• [WHAT TO WORK ON]: After locating the line that contains "panel vertical scrollbar" in the material below, copy that line and each one following it, exactly, up to the last line. Pictures stay out.
===== AVAILABLE DATA =====
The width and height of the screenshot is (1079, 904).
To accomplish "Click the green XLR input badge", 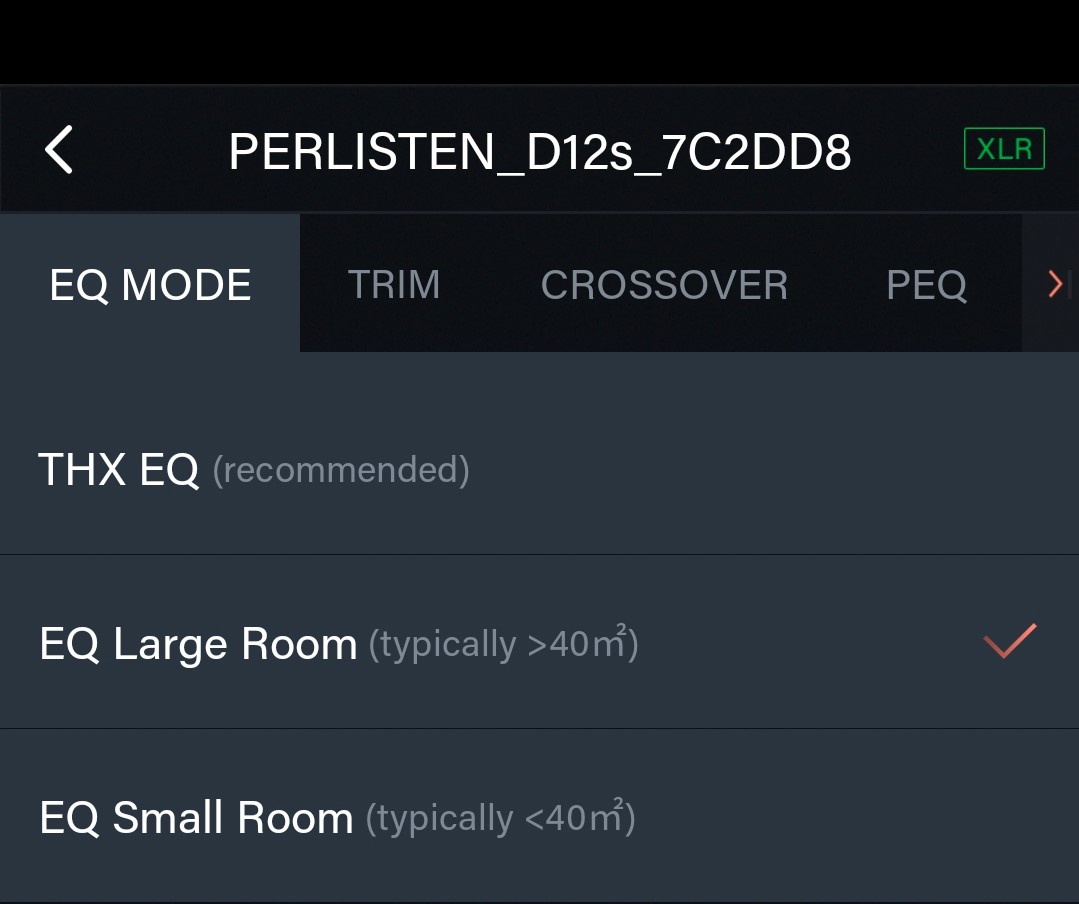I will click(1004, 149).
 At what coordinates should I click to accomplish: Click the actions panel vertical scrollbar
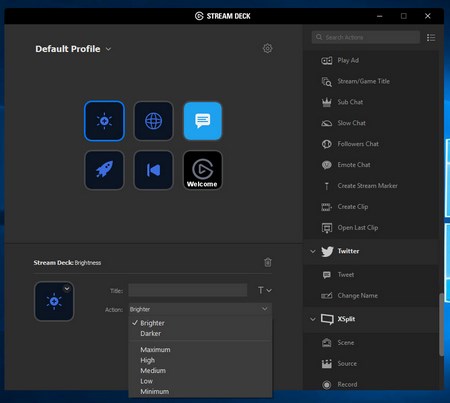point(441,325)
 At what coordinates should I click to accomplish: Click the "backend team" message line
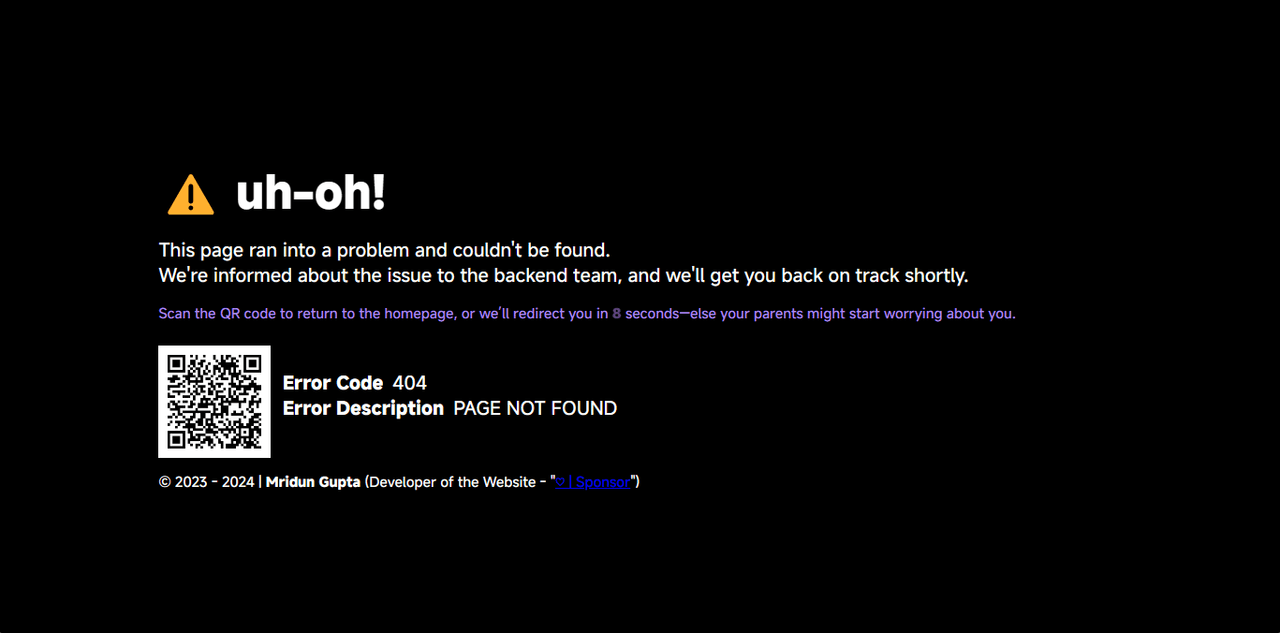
=====
• [EXERCISE ANSWER]:
 At what coordinates should I click to accomplish: Click the actions panel vertical scrollbar
point(441,325)
 At what coordinates should I click to accomplish: Click the "backend team" message line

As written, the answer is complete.